IMG_4433I bake.  I whisk. I sift (but only when whisking won’t do). I fold.  I homogenize.  I churn. I caramelize. I taste. I make it better.  I do this for a living. I do this at home.  I read about doing these things.  I write about them.  I would think I had a problem, but the internet allows me access to the millions of people who have the same problem: the compulsion to create the perfect treat, be it pudding or a champagne bavaroise.

University was boring, it involved so much sitting and listening and reading, and I liked standing, walking, talking, and singing to music, so I graduated and worked in a café like a lot of people do.  I was trying to get my act together, get a government job so I could have some security, save some money, and then I could go to culinary school later, when I was an adult.  I started poking around the websites, trying to see which ones had good potential for me ten years in the future, and it dawned on me that not only should I go to culinary school now instead of later, there was a well known school a fifteen minute walk from my apartment.

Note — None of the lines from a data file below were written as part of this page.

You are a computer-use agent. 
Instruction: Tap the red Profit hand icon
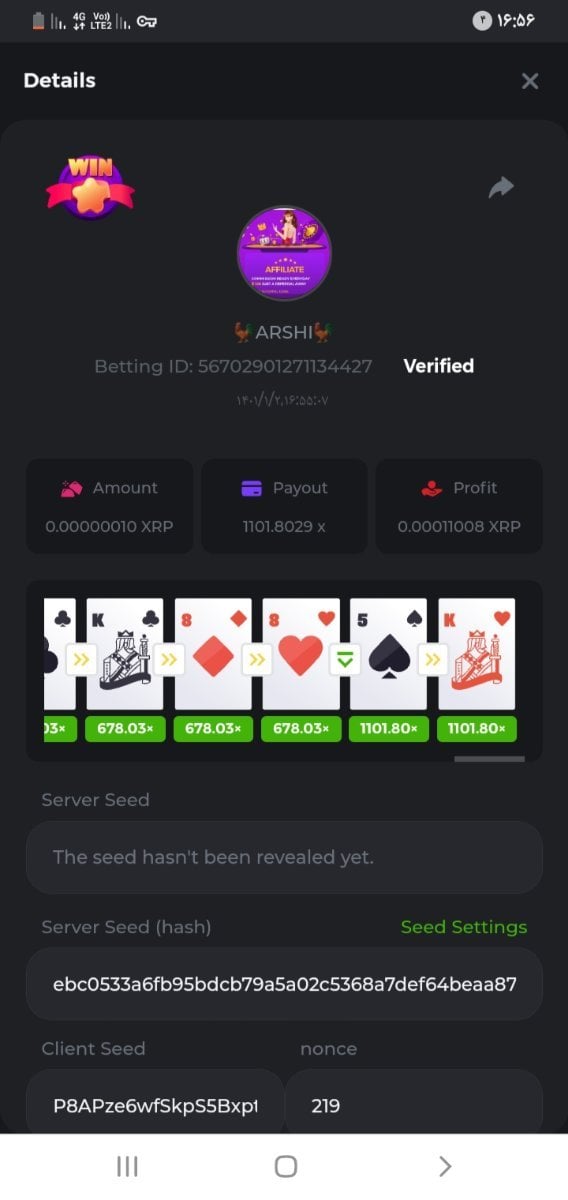point(431,488)
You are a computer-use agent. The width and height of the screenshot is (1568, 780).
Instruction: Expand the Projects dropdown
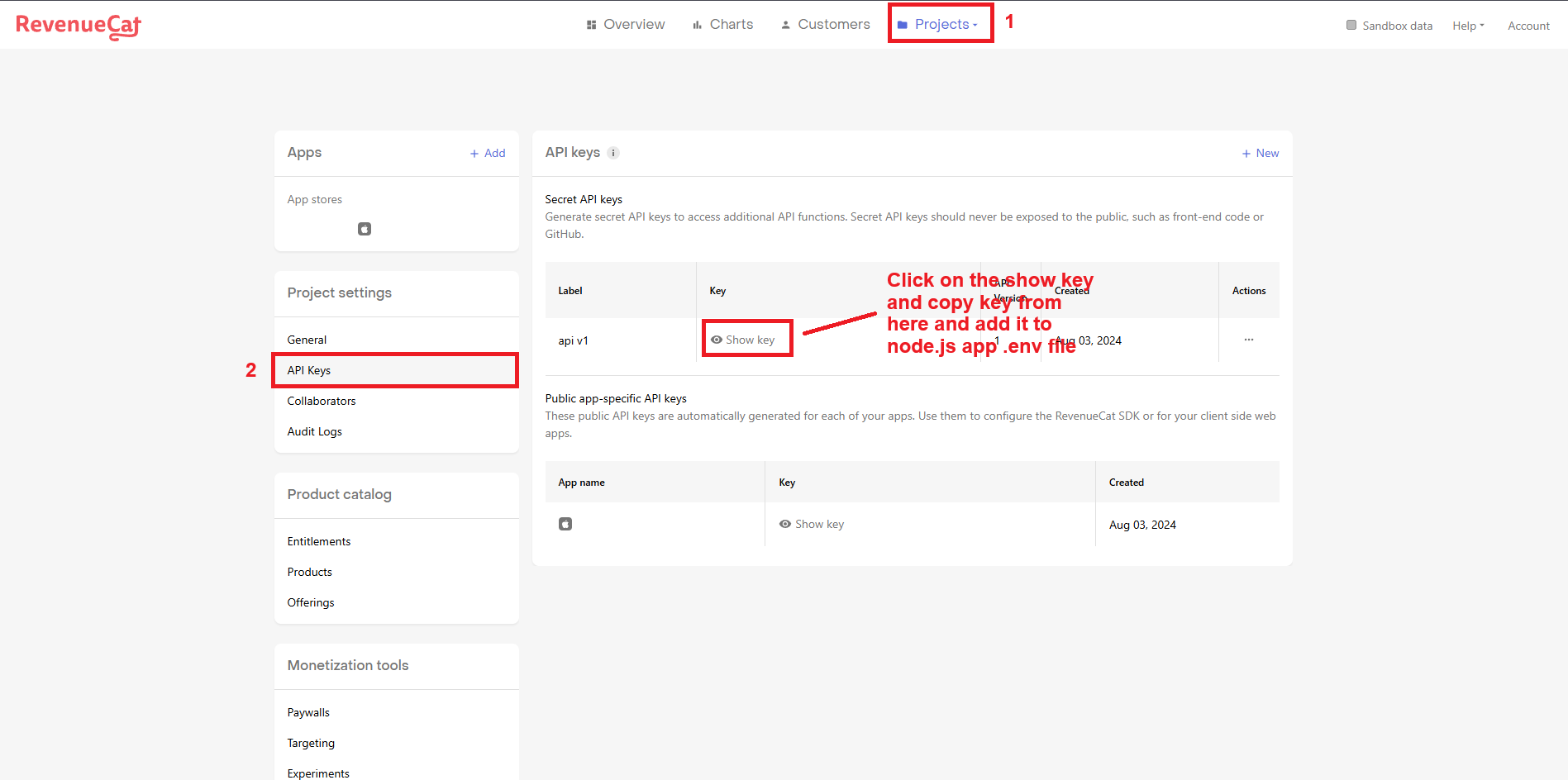tap(939, 24)
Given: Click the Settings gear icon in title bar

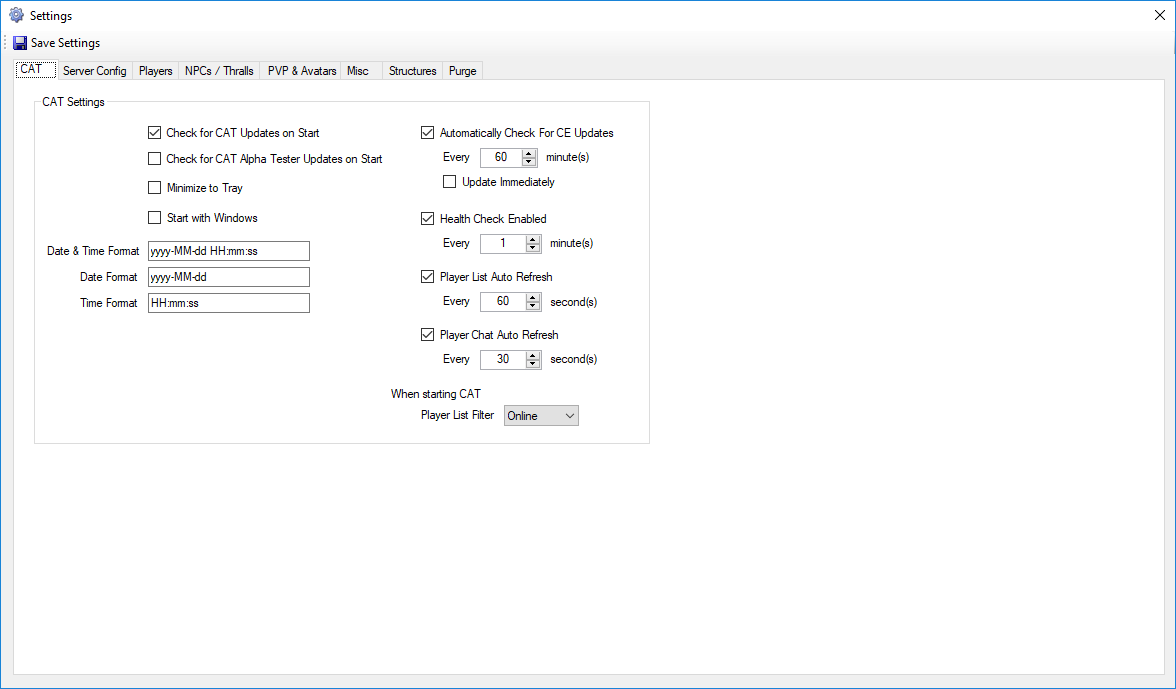Looking at the screenshot, I should point(16,16).
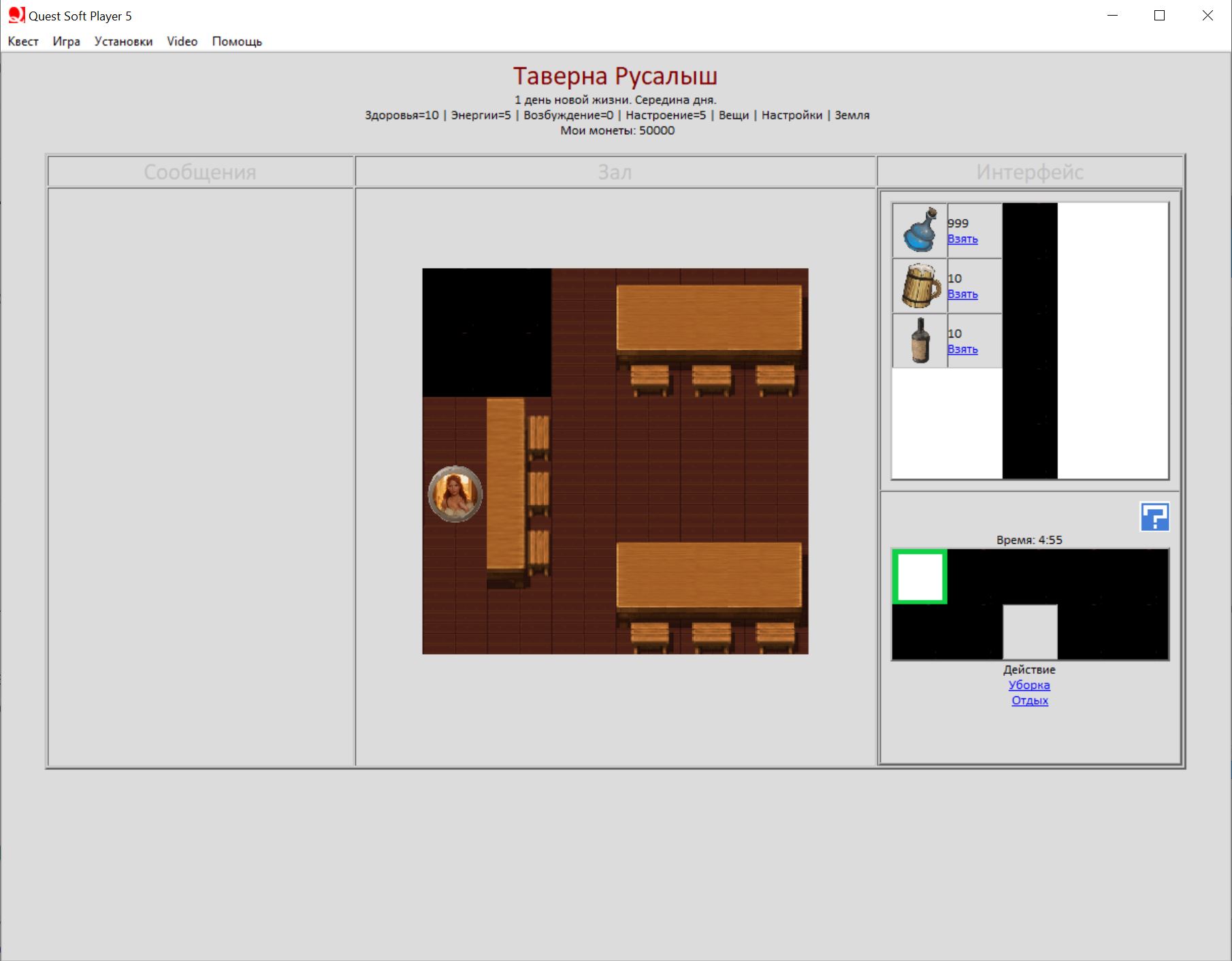Viewport: 1232px width, 961px height.
Task: Take the wine bottle via its Взять link
Action: (962, 349)
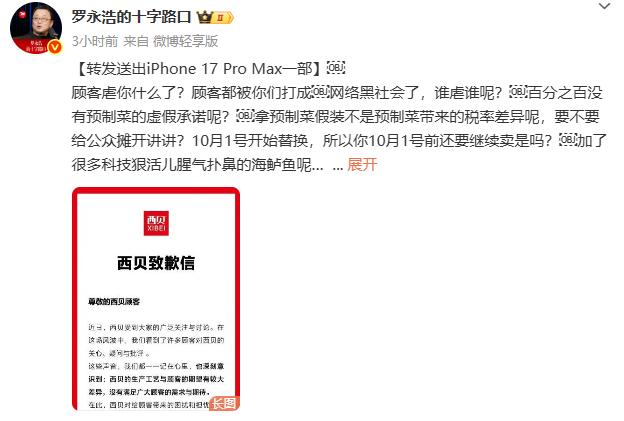The width and height of the screenshot is (624, 421).
Task: Open the post options chevron menu
Action: click(x=604, y=6)
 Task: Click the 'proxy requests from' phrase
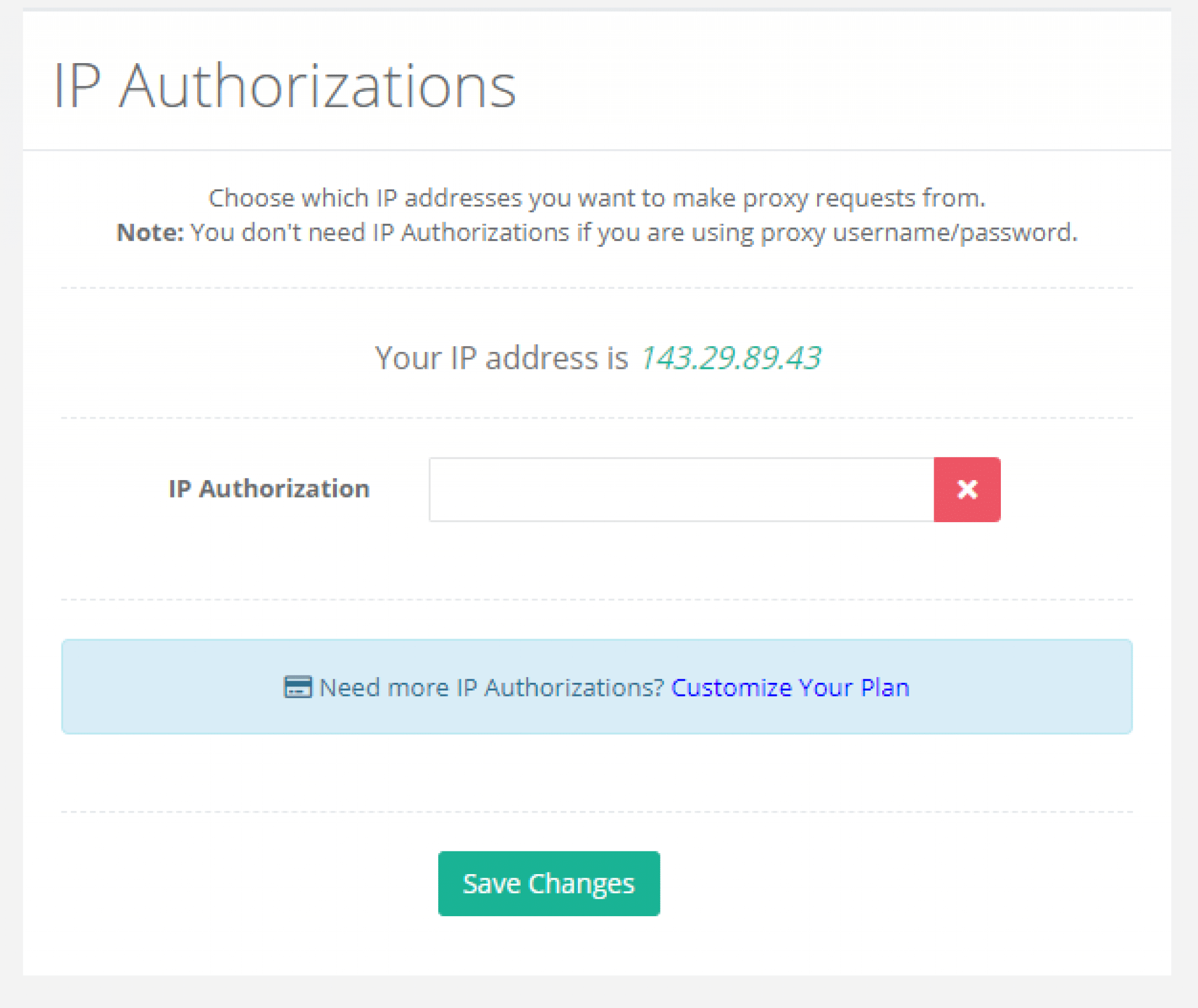864,198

I went to school.  I studied hard. I worked two resto jobs and only ate cake. I did well.  I was scared but proud of my achievements.  I was hired by the school to work in the fancy French “bistro” and did the restaurant thing for nine months.  When I became good at that job (and needed a break from the stress), I found a different job in a stress-free environment filled with women (and some men) who work hard and love food.  I was very lucky to work a 9-6 Monday to Friday job in this industry, despite missing the hectic resto life.  So instead, I began to challenge myself in my free time.  I was scared I would lose my training so I decided to make everything in Francisco Migoya’s The Modern Café.

But after making 75 recipes, I had to abandon the original project when I moved across the ocean to the Centre of the World (London Town). After working in a huge hotel under a celebrity chef, then worked the first opening of a hotel in London in 20 years, I ran away with a Canadian who stole my heart, to the edge of the country to live in the middle of nowhere.  After opening another resto (same celebrity), I ran back to Canada to live in Oil Country for a bit.

The Canadian and I are in the Prairies. For now.